Fig. 1 is a block diagram of the present invention, Fig. 2 is a block diagram of an embodiment of the present invention, Fig. 3 is a block diagram of a servo system without differential compensation, and Fig. 4 is shown in Fig. 2. A block diagram of the servo system in the example, FIG. 5 is a block diagram of the standard actuator model calculation section in FIG. 7 is a circuit diagram of another embodiment of the present invention, and FIG. 8 is a circuit diagram of another embodiment of the present invention.
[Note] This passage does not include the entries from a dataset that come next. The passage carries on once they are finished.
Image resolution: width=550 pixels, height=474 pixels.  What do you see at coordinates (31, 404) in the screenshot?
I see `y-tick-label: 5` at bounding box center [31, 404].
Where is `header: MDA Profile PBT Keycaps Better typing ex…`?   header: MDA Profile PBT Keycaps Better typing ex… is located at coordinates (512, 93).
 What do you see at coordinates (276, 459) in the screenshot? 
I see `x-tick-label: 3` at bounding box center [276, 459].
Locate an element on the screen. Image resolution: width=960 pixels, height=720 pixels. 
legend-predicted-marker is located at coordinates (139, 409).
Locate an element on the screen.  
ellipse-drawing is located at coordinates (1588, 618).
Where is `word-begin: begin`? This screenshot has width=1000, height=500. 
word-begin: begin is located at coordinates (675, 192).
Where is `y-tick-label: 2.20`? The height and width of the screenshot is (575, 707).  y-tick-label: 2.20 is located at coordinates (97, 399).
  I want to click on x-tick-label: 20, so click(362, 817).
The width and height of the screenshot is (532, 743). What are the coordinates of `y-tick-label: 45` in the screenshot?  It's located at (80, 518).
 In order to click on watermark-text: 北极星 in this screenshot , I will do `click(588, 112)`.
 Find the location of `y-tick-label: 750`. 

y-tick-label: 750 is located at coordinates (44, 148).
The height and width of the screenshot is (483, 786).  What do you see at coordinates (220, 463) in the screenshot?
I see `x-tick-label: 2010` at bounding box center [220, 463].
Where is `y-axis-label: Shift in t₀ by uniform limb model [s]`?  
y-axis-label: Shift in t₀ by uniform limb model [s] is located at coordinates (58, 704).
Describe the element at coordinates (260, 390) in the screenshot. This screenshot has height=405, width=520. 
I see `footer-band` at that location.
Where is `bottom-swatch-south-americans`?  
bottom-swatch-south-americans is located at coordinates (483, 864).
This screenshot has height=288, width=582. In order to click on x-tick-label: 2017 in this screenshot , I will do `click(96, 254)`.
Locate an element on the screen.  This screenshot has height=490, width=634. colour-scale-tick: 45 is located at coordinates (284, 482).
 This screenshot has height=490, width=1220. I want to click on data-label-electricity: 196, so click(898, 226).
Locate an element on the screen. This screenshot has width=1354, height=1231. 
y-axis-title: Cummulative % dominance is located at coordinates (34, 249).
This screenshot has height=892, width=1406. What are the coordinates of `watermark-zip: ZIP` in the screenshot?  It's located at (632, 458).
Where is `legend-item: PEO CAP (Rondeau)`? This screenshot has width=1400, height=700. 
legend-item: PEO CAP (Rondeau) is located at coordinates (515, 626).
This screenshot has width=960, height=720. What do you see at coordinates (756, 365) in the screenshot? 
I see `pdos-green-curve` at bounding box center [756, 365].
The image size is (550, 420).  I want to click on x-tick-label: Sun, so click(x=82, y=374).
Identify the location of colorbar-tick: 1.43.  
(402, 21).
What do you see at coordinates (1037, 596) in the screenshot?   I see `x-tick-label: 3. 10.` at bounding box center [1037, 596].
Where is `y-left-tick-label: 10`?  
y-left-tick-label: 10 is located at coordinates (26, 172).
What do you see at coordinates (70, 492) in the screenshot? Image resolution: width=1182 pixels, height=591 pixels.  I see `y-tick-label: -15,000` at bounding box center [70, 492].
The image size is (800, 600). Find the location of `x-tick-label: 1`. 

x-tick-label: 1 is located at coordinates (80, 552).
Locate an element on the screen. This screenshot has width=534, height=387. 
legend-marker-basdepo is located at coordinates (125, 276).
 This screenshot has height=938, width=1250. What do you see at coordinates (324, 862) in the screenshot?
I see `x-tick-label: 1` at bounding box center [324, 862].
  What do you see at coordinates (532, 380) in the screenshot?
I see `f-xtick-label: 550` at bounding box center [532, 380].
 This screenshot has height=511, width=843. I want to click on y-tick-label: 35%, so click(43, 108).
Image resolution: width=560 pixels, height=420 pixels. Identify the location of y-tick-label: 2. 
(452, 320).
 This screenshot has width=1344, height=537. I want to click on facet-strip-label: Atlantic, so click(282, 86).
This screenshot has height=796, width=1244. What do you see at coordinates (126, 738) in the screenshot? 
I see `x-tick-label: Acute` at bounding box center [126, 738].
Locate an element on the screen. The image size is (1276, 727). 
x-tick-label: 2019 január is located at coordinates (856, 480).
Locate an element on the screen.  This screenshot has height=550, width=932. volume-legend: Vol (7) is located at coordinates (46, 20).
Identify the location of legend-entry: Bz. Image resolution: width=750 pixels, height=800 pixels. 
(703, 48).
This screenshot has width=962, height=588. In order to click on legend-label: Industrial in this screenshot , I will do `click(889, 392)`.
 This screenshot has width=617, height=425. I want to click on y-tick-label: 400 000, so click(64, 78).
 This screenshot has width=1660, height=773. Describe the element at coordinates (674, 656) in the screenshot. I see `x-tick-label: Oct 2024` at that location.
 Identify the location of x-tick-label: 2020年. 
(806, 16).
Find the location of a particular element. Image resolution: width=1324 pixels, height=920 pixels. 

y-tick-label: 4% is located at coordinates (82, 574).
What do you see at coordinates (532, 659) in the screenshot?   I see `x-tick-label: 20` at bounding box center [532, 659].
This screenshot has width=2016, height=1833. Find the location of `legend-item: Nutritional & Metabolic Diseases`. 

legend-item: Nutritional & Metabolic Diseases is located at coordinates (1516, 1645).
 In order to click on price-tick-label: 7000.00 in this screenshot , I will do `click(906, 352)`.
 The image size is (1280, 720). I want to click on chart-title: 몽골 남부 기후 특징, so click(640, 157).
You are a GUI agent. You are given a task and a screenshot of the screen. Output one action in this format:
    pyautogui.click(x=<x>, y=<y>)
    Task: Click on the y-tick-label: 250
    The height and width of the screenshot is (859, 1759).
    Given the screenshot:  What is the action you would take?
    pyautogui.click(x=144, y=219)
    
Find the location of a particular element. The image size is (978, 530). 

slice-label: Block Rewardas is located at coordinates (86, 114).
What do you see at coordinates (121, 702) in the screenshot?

FIGS. A to C are circuit diagrams showing specific examples of the differentiating circuit in FIG. 7, and FIG. 9 is a frequency characteristic diagram of each circuit shown in FIG. 8. 100... Steering angle detection means, 101... Vehicle speed detection means, 102... Steering angle target value determination means, 103... Normative model calculation means, 104... Actual steering angle detection means, 10
5... Actual steering angular velocity detection means, 106... Actuator control means, 107... Wheel steering actuator,
21...Handle steering angle sensor (steering angle detection means),
22... Vehicle speed sensor (vehicle speed detection means), 23... Stroke sensor (actual steering angle detection means), 24... Displacement speed sensor (actual steering angle speed detection means), 30... Control circuit, 31... Steering angle target value determination unit (studder angle detection means) 32... Reference actuator model calculation unit (normative model calculation unit), 33... Subtraction unit (actuator control unit), 34... Subtraction unit (actuator control unit), 40... Hydraulic cylinder (wheel rotation unit). rudder actuator), 45...piston rod, 48,
49... Rear wheel (control target wheel), 50... Control valve,
60... Differential circuit (actual steering angular speed detection means), θ _S ... Steering angle, V... Vehicle speed,... Current target value, _R ... Rear wheel steering angle target value, δ _R ^* ... Rear wheel steering angle command value, δ・_R ^* ...Rear wheel steering angular speed command value, _δR ...Rear wheel actual steering angle, δ・_R ...Rear wheel actual steering angular speed.

Claims (1)

[Scope of Claims] 1. A steering angle detection means for detecting a steering angle of a steering wheel; a vehicle speed detection means for detecting a vehicle speed; and steering angle target value determining means for determining a target value of the steering angle of at least one of the front wheels or the rear wheels corresponding to the vehicle speed, and a vehicle that steers the controlled wheel according to a given command value. A wheel steering actuator and a reference model of the wheel steering actuator having ideal dynamic characteristics are set using differential equations,
Normative model calculating means for calculating a wheel steering angle and a wheel steering angular speed when the target wheel to be controlled is assumed to be steered by the reference model when the target value of the steering angle is given to the reference model; , an actual steering angle detection means for detecting the actual steering angle of the wheel to be controlled; an actual steering angular speed detection means for detecting the actual steering angular velocity of the wheel to be controlled; The deviation between the calculated value and the detected value of the actual steering angle, and the deviation between the calculated value of the wheel steering angular speed obtained by the reference model calculating means and the detected value of the actual steering angular speed are zero or minimum. 1. A steering angle control device for a vehicle, comprising: actuator control means for giving a command value to a wheel steering actuator.